Hayır, daha doğru bir ifadeyle: 'Hong Heejoo beni tehdit ediyor.'
Toplama bile yapamayan o kız, korkusuzca, onu tehdit ediyordu.
Baek Sa-eon, eşinin kokusunun hafifçe kaldığı dudağıni diliyle nazikçe yaladı.
Ve polis arabasının radyosunda çalan melodiyi hafifçe mırıldandı.
"you can ring my be-e-ell...”
Kara kutu her şeyi içeriyordu. Hee-joo'nun paniklemeye başladığı an dahil.
Tüm analizler çoktan tamamlanmıştı.
Tehdit ve baskı.
İsteğe bağlı ve zorunlu, aralarındaki bir yerde.
Yorgun bir şekilde boynunu çevirirken, yüz ifadesi sertleşti.
'Ne tür bir anlaşma yapmış o herif?'
Kara kutudaki videoda, karmaşık radyo ve telsiz sesleri ile Hee-joo'nun aşırı nefes alışını hatırlayınca, yumruğu istemsizce sıktı.

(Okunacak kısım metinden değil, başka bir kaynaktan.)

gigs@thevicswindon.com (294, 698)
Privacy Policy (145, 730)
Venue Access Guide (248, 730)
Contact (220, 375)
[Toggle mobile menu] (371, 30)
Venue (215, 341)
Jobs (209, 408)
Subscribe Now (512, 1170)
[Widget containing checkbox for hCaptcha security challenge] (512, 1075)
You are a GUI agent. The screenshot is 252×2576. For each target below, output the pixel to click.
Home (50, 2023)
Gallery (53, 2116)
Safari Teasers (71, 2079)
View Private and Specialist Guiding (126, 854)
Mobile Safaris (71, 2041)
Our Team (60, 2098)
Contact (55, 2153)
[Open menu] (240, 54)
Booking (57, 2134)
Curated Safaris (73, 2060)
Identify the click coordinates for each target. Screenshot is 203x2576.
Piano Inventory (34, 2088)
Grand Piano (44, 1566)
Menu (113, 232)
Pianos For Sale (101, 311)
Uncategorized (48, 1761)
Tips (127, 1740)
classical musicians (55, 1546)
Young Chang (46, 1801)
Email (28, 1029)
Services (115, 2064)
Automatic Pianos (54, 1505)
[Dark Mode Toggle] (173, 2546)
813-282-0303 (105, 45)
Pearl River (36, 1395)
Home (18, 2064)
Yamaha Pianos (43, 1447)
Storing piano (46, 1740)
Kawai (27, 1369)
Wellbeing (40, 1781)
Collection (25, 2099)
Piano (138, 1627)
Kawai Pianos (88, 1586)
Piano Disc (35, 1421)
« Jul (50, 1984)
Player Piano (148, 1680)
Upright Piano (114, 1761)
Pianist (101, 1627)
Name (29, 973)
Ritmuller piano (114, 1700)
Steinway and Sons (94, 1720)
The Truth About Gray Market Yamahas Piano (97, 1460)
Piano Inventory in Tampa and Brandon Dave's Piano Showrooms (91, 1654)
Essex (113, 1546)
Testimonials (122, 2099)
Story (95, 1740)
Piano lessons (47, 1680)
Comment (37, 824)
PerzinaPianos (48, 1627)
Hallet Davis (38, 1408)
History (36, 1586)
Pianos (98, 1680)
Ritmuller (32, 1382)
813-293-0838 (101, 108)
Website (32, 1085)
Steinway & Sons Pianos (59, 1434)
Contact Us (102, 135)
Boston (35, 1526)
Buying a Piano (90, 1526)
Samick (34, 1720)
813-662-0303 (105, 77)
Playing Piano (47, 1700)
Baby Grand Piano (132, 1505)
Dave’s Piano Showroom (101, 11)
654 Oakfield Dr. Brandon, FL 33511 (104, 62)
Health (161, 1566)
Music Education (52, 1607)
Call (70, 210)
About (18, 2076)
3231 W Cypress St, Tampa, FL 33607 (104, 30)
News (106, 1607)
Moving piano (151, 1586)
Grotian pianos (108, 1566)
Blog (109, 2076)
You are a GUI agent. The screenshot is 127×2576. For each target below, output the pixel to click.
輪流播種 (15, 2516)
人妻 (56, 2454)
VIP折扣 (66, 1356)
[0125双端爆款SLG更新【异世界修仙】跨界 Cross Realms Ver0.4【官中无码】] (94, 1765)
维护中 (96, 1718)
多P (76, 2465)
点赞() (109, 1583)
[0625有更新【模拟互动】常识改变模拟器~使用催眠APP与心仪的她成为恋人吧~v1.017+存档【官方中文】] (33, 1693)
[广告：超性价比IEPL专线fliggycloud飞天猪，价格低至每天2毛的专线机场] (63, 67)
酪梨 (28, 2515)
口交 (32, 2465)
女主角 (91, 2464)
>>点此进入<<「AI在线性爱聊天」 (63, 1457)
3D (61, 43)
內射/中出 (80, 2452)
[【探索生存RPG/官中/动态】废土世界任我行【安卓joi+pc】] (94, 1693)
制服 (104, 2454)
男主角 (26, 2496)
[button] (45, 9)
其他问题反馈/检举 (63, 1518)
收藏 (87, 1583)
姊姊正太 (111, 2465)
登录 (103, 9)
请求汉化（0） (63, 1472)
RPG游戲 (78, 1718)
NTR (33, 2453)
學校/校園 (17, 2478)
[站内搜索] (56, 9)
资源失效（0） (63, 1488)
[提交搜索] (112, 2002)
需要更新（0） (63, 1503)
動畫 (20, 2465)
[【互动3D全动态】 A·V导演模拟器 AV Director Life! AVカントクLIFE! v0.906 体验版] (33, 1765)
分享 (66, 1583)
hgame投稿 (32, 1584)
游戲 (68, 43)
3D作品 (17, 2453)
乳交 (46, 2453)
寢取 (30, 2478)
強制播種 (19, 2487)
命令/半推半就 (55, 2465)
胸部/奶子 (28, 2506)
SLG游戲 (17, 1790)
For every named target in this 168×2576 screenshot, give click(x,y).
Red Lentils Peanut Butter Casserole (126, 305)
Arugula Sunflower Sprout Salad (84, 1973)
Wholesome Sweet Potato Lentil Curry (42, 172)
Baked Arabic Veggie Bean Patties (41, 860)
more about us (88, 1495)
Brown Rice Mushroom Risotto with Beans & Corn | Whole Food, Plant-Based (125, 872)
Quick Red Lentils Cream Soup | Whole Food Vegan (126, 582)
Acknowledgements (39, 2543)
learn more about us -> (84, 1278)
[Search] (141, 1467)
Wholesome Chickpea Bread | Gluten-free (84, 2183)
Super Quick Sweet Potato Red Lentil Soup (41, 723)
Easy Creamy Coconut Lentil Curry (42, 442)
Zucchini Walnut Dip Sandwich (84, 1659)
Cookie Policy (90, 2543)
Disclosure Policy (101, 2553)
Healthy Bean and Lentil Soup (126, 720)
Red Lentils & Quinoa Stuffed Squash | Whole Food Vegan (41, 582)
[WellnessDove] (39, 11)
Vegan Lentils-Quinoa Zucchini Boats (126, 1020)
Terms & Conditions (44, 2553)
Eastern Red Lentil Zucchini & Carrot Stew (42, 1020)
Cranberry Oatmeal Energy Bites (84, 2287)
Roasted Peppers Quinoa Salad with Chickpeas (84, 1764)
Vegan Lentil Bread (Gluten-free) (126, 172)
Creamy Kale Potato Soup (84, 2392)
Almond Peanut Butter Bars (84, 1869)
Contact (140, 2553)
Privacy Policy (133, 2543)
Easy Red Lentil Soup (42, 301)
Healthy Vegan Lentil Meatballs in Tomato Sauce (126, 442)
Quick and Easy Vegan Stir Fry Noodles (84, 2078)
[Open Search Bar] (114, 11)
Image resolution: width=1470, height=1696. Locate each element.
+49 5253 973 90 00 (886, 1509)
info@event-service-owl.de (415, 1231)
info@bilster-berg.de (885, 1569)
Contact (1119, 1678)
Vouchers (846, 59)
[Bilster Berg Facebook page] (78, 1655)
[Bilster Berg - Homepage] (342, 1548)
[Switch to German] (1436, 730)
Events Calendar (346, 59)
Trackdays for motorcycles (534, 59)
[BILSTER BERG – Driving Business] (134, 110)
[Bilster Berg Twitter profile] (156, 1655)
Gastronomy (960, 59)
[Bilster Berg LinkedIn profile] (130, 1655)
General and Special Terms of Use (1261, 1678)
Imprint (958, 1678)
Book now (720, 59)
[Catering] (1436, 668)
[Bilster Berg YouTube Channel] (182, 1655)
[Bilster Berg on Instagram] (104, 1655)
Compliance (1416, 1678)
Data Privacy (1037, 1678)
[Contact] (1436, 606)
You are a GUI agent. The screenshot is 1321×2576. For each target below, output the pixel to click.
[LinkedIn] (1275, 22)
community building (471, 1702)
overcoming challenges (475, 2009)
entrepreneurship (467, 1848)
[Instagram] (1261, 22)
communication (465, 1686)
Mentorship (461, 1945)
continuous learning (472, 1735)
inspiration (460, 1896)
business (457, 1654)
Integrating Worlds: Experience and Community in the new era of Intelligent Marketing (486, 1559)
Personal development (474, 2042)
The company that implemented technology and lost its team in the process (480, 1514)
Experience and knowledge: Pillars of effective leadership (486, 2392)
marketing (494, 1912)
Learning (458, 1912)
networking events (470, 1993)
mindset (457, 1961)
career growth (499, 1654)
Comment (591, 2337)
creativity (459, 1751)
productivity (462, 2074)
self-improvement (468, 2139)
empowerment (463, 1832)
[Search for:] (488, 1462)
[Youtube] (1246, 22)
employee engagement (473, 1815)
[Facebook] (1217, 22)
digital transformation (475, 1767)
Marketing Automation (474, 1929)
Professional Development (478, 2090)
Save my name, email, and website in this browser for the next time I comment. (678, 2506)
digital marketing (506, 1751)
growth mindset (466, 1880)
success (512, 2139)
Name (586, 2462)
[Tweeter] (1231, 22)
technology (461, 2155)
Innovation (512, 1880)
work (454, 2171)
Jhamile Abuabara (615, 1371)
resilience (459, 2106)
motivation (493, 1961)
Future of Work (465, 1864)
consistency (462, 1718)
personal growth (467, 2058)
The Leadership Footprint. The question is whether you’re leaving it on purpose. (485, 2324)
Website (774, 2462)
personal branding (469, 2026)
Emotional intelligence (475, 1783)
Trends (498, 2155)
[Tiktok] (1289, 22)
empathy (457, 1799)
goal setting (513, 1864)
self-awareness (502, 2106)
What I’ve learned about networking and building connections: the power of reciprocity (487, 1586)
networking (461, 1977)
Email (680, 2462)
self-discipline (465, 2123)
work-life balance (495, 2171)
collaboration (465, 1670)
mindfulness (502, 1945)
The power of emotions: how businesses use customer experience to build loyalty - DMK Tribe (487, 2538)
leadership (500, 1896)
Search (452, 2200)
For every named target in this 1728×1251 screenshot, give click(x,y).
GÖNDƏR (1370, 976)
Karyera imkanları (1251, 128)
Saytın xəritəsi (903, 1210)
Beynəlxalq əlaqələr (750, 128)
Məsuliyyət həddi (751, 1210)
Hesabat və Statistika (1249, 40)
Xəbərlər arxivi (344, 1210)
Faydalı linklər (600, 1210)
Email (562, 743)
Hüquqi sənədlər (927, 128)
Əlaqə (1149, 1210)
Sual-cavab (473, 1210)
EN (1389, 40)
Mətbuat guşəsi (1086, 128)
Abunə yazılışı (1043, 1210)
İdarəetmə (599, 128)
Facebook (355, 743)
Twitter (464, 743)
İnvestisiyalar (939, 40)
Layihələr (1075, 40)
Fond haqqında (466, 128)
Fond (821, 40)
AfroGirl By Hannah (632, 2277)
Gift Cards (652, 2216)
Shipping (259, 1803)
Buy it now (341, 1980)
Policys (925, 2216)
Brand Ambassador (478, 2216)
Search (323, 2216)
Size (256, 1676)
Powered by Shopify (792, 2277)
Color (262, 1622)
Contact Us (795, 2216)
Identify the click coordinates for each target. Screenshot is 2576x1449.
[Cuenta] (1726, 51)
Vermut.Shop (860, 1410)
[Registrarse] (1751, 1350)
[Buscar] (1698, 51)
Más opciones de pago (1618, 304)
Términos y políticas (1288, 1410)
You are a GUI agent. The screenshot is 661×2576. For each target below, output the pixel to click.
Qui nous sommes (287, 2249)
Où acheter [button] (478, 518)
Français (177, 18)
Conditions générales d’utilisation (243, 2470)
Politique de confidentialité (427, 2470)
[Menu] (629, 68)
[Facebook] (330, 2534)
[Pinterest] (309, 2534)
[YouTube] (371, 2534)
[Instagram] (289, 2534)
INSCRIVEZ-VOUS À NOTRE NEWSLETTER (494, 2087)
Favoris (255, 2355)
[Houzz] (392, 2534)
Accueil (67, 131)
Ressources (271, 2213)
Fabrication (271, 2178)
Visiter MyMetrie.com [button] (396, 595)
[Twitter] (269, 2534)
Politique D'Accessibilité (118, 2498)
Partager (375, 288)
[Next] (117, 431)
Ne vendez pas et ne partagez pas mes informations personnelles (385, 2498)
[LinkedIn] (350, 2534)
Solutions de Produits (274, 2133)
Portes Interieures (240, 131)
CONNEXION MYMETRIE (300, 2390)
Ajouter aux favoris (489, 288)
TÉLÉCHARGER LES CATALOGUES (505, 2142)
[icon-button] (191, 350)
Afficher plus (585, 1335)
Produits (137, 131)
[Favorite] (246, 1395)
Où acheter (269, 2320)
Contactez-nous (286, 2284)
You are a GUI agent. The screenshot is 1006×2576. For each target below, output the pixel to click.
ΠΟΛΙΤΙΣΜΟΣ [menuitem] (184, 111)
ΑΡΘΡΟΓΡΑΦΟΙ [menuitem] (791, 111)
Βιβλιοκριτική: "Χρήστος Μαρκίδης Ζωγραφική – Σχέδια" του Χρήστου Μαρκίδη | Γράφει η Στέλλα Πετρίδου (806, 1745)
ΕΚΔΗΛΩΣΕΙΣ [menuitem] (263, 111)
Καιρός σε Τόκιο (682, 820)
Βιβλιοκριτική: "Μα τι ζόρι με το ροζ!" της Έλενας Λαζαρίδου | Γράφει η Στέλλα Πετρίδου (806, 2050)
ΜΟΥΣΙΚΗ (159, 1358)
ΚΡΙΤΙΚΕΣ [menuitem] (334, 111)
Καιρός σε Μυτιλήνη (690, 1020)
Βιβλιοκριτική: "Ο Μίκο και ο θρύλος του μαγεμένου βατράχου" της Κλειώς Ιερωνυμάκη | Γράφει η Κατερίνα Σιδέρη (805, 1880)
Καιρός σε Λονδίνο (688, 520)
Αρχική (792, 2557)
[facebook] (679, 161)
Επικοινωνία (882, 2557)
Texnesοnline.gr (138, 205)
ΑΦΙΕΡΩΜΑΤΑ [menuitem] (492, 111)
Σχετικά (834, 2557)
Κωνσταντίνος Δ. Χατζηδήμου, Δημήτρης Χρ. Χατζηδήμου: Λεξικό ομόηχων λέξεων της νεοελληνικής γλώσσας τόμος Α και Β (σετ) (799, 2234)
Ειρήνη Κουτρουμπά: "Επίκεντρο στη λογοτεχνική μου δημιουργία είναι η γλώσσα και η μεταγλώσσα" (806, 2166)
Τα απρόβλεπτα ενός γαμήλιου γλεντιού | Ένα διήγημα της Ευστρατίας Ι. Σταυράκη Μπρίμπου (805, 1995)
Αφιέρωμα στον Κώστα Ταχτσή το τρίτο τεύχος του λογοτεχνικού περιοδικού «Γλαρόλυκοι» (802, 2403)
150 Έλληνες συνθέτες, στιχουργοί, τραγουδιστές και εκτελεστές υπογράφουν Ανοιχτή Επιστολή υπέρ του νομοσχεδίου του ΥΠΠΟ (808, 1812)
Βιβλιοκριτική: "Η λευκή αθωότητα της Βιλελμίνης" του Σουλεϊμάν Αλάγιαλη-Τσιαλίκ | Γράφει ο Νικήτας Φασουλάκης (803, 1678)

Başta gerçekten şantajcının işi olmalıydı.
Ama ne tür bir anlaşma yapılırsa yapılsın, şu anda Hee-joo, CCTV'ye kaydedilen o yangın çıkaranla aynı amaçları güdüyordu.
Araba devrilmiş, kocası yakılmış, babası yaralanmış olsa da asla yardım istemezdi. O tarafta vazgeçilemeyecek bir şey vardı.
O tehlikeli birliktelik.
‘Evlilik öncesine, her şeyi eski haline getir.’
Baek Sa-eon’un yüzünde bir karanlık belirdi.
İyi bir his uyandırmıyordu. Kötü bir şaka olduğunu içgüdüsel olarak hissetti, bu his bıçak gibi geçti.
Mavi Saray'ın yeraltı sığınağında böyle bir şey planlayan kişi olduğu için, bunu daha net bir şekilde söyleyebilirdi.
İyi hissetmiyordu, yani.
Tehdit tehşantajcı arasına sıkışmış Hee-joo’yu kurtarmalıydı.
O zaman-
…Tamam, şimdilik kabul ediyorum.
‘Ama 406’nın istediği şekilde olmayacak.’
Gerçek şantajcıyı ortaya çıkaracak bir yol vardı.
Ofisteki yangının nasıl başladığını düşündüğünde, bu basitti.
Tehdit telefonunda ciddi bir sorun çıktığında, o ortaya çıkmıştı.